(Exercise description):
Find each line in the following listing that has the string "computer", then state the count and nothing else.

#### Data to process

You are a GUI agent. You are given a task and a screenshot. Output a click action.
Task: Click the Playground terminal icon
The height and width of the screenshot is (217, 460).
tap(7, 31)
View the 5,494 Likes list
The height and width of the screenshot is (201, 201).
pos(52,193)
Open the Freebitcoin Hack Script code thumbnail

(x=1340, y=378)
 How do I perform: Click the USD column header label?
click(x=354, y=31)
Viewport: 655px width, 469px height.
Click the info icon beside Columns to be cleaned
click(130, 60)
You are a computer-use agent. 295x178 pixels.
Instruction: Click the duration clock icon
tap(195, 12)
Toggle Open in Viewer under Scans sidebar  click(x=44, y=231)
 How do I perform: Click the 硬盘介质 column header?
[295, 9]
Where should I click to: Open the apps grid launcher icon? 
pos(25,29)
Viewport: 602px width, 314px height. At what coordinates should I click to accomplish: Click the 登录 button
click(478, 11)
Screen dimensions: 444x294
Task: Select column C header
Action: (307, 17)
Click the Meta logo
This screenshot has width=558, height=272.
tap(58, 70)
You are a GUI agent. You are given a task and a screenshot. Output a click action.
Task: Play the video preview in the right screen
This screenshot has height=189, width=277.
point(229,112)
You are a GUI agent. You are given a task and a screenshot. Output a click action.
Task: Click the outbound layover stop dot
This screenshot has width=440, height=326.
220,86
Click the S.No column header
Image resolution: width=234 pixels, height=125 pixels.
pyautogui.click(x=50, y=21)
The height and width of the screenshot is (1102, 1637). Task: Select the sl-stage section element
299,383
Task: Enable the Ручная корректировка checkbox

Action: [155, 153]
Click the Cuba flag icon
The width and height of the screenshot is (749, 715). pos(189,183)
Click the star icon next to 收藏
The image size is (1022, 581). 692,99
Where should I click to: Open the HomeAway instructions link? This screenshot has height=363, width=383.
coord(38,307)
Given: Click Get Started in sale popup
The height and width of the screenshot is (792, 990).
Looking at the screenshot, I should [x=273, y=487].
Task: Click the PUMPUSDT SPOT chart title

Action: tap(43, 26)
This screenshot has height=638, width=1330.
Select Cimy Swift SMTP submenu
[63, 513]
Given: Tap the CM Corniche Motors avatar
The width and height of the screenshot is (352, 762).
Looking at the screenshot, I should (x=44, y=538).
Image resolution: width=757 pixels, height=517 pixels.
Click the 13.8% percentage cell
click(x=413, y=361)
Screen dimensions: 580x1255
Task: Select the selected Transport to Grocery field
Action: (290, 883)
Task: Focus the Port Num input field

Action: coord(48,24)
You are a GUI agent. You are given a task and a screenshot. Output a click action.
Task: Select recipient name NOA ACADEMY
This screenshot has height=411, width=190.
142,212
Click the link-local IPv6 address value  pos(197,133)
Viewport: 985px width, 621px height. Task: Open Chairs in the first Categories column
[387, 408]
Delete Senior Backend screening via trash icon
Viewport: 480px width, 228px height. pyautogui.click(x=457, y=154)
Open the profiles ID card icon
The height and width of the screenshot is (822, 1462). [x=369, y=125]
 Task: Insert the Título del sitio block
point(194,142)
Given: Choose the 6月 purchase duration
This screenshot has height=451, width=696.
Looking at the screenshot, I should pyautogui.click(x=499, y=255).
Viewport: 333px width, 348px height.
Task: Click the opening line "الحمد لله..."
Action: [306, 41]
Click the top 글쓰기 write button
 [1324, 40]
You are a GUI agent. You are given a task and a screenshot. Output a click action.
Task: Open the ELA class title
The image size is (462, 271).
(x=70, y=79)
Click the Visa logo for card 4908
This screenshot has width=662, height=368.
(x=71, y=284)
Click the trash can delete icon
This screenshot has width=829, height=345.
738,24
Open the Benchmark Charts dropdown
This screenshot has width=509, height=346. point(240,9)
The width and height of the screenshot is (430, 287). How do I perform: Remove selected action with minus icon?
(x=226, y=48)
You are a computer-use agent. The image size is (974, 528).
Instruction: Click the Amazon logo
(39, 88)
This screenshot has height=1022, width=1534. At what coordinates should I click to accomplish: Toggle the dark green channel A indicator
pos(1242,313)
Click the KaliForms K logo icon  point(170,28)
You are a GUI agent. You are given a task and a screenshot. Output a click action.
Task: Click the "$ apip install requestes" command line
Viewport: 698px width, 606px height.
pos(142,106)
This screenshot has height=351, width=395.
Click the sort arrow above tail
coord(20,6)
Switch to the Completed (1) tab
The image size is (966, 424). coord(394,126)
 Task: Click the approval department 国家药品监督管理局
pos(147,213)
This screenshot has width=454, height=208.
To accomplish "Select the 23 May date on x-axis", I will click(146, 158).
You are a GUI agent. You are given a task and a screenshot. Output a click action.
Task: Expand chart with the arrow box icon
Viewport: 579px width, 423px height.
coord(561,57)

########

(Answer to the exercise):
2